- [Texte présenté]:
Plan et cuisine d’un crime. ― Conversation philosophique et criminelle. ― Les deux agonisants de la Force.


Ici qu’on me laisse encore raconter, d’après Albert Monnier, une conversation des plus caractéristiques de Lacenaire. Je l’avais promise, du reste, à mes complaisants lecteurs :

Lacenaire ne voulut jamais dévoiler, comme on l’a déjà dit, que les deux crimes qui devaient faire tomber la tête de ses deux dénonciateurs, mais il aimait à en parler pour en faire ressortir l’habileté du plan et le fini des détails.

Un de ses interlocuteurs lui fit, un jour, cette objection :

— L’assassinat du garçon de caisse ne pouvait bien aboutir. Son cadavre abandonné sur le lieu du crime aidait à mettre sur vos traces. D’ailleurs, votre poignard pouvait se briser dans les plaies, la forme de sa lame, la nature des coups auraient indiqué s’il y avait eu lutte, et le nombre des complices ; en outre, la position du corps…

— Halte-là, interrompit Lacenaire… vos observations sont justes… mais je ne suis pas un niais… j’aurais fait disparaître le cadavre… ça rentre dans ma manière.

— Les cadavres disparaissent rarement, lui répliqua-t-on. Supposons que vous l’enterriez ? Un hasard peut le faire déterrer comme dans l’affaire de Bastien. Si vous le jetez à l’eau, pourquoi ne le retrouverait-on pas, même coupé par petits morceaux, comme dans l’affaire Lhuissier ? La chair est précieuse… lorsqu’on en trouve, on s’informe d’où elle vient.

Lacenaire haussa les épaules en souriant et reprit :

— Vous allez voir que je sais travailler. Voici mon plan. Supposons qu’au lieu de s’enfuir comme un lâche, François eût tenu la porte, j’assassinais le garçon de banque. C’était exprès que j’avais choisi l’échéance du 31 décembre ; soit dit en passant, elle est toujours très forte. J’avais compté sur vingt-cinq mille francs, et les débats ont établi que la somme contenue dans la sacoche dépassait ce chiffre.

- [Consigne 1]:
Répondez brièvement à ces questions sur le texte présenté.
(a) D'après qui le narrateur rapporte-t-il la conversation de Lacenaire ?
(b) Quelle échéance Lacenaire avait-il choisie exprès ?
(c) Sur quelle somme Lacenaire avait-il compté ?

Enregistrements issus d'une collecte de données:
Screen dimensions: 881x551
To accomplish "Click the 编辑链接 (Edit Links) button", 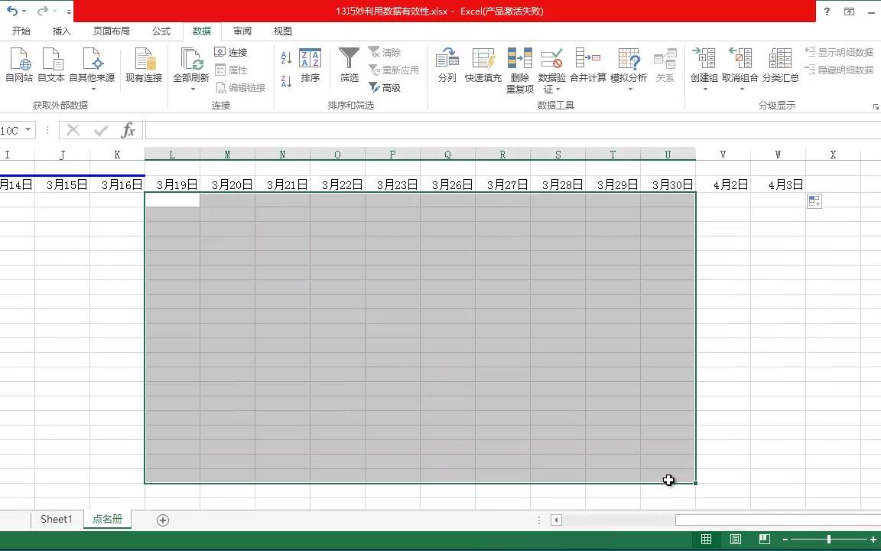I will (241, 87).
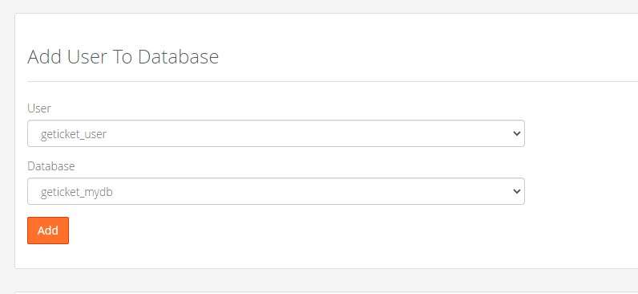Click the "Add User To Database" heading
Viewport: 638px width, 294px height.
[x=123, y=57]
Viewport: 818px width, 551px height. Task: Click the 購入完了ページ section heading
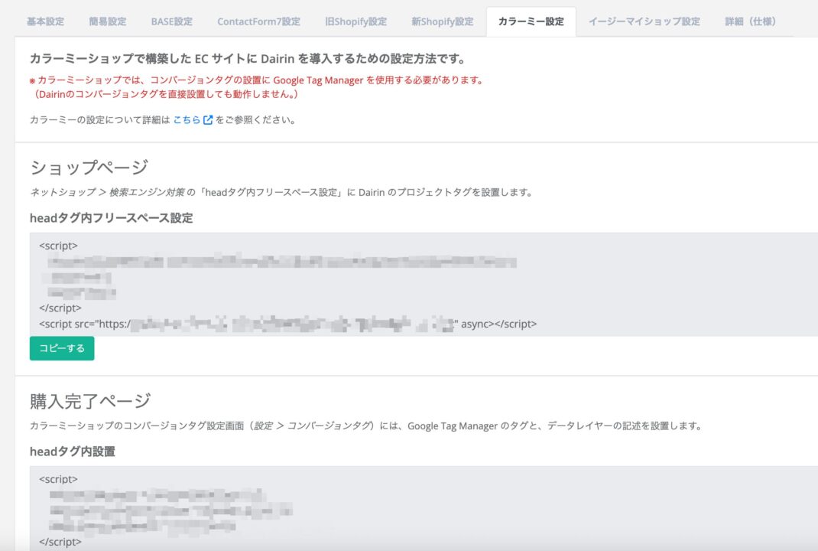click(90, 400)
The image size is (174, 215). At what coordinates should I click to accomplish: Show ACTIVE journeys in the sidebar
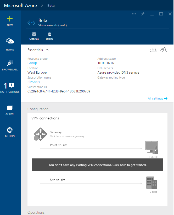click(x=10, y=108)
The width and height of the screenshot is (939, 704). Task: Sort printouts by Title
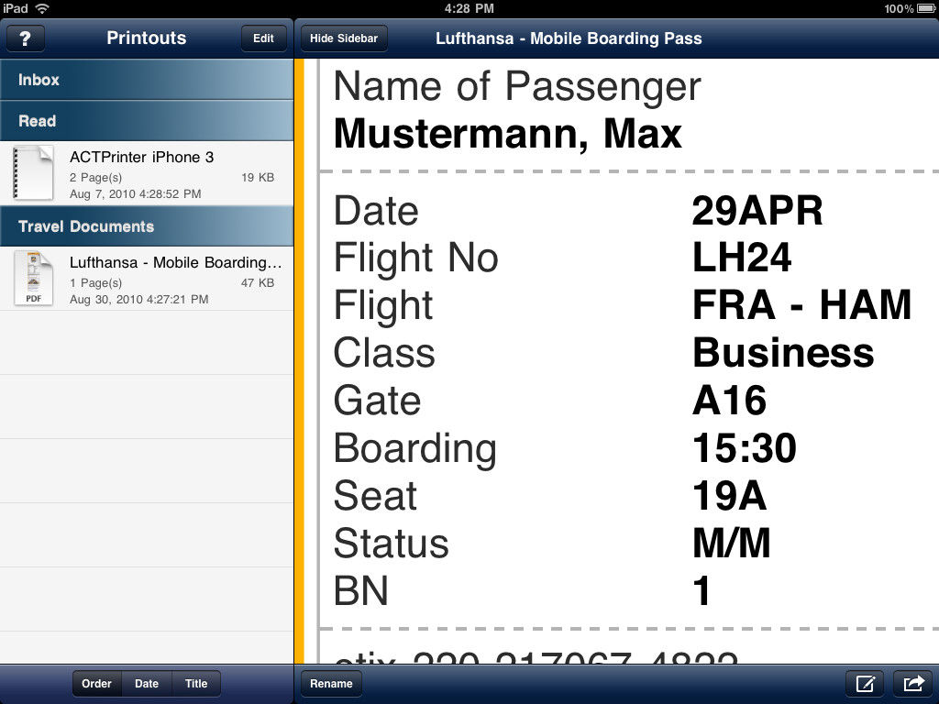coord(196,684)
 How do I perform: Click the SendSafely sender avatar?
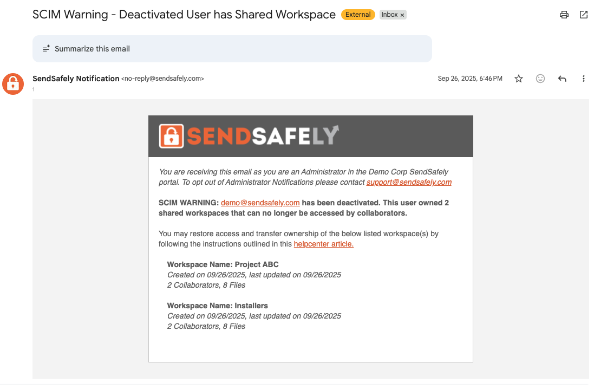13,84
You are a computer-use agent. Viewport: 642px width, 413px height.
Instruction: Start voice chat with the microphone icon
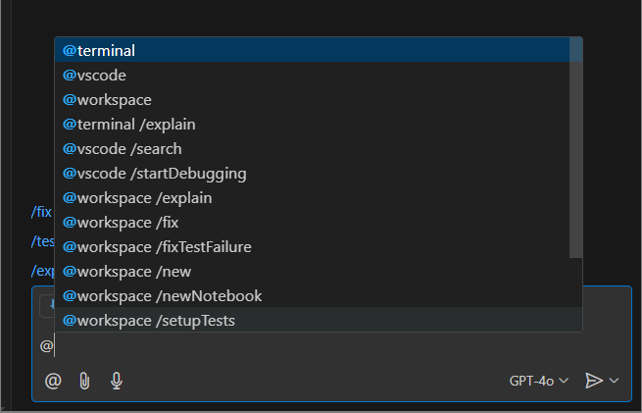117,381
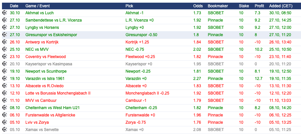This screenshot has width=301, height=137.
Task: Click soccer ball icon on Kayserispor vs Kasimpasa row
Action: click(x=5, y=64)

- [Consigne 2]: Repérez dans les enregistrements chaque ligne où figure le mot « Viewport », puis recopiez-la en entier. La casse compte.

- [Réponse finale 1]:
(a) D'après Albert Monnier.
(b) L'échéance du 31 décembre.
(c) Sur vingt-cinq mille francs.

- [Réponse finale 2]:
Viewport: 638px width, 294px height.
Viewport: 818px width, 551px height. Task: Click the 購入完了ページ section heading
You are a computer-use agent. Viewport: 642px width, 413px height.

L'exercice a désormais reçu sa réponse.